Sunday, January 10, 2021

Something About 'Warlock' Word Choice

What's in a word?

I see from the inbox most of the mail Bellairsia receives is from people asking questions, such as clarifying book editions or confirming autograph samples. There are rare occasions when someone takes issue with something, such was the case of someone currently practicing Witchcraft: 
I've always been an avid reader of fantasy and Sci-Fi. Also a huge fan of Disney. But I have to say I am extremely disappointed in Mr. Bellairs disrespect, to Male Witches and Wiccans everywhere! As a practicing witch for over 45 yrs, I am deeply offended that Mr.
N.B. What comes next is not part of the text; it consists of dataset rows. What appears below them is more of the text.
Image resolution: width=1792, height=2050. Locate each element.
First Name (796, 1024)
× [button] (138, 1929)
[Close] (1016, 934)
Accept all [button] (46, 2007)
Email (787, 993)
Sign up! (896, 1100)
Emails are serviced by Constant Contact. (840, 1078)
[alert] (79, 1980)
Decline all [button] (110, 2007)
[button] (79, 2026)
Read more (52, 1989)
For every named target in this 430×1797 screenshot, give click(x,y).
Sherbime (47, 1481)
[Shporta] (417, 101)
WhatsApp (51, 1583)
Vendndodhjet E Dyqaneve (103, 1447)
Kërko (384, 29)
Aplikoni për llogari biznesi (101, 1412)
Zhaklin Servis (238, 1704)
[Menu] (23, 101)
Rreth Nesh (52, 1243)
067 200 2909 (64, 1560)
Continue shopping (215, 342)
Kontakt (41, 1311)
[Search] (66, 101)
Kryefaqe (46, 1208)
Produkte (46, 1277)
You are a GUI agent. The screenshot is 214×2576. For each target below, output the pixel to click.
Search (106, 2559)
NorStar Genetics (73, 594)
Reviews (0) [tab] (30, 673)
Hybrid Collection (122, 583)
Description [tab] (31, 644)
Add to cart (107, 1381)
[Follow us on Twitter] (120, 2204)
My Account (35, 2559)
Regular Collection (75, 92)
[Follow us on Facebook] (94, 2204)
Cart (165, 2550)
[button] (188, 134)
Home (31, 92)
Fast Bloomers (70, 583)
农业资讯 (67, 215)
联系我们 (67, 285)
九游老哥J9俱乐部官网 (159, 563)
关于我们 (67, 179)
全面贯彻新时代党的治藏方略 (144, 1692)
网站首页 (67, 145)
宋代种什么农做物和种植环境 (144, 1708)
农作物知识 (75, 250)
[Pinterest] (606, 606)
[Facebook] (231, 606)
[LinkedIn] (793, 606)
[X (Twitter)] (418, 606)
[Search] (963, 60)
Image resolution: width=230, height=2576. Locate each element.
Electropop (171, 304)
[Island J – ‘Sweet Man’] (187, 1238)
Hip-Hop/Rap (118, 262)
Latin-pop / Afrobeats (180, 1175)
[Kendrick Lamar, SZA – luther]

Bellairs would even think to call any of our Brother practitioners "Warlock" Had he Googled the topic or even picked up a book on the subject written by someone who actually practiced the Craft, He would have know that a warlock is a traitorous bounty hunter that hunted our kind for years for money! Male Witches are called the same as female witches... Just that: Witches. This isn't something we call ourselves for whimsy or fun. This is our belief system, or if you will, our religion. So by constantly misinforming people in his writings, he is in essence making fun of us as a people. Why is it that people think it's ok to do this? Especially in this day and age where respect of others beliefs are constantly being harped on. Stop with the misinformation. Try writing with a little more respect to the practice of Witchcraft. It isn't evil you know.
I doubt Bellairs had any malevolent motives with his word choice. In The House with a Clock in its Walls (1973), Jonathan Barnavelt referred to Isaac Izard, and later himself, as a warlock, describing it as a male witch. Bellairs later used the word for the title of The Lamp from the Warlock's Tomb (1988), though I don't quite recall how often the word appeared within the text. 

How do those practicing Wicca or Paganism feel about such word choices?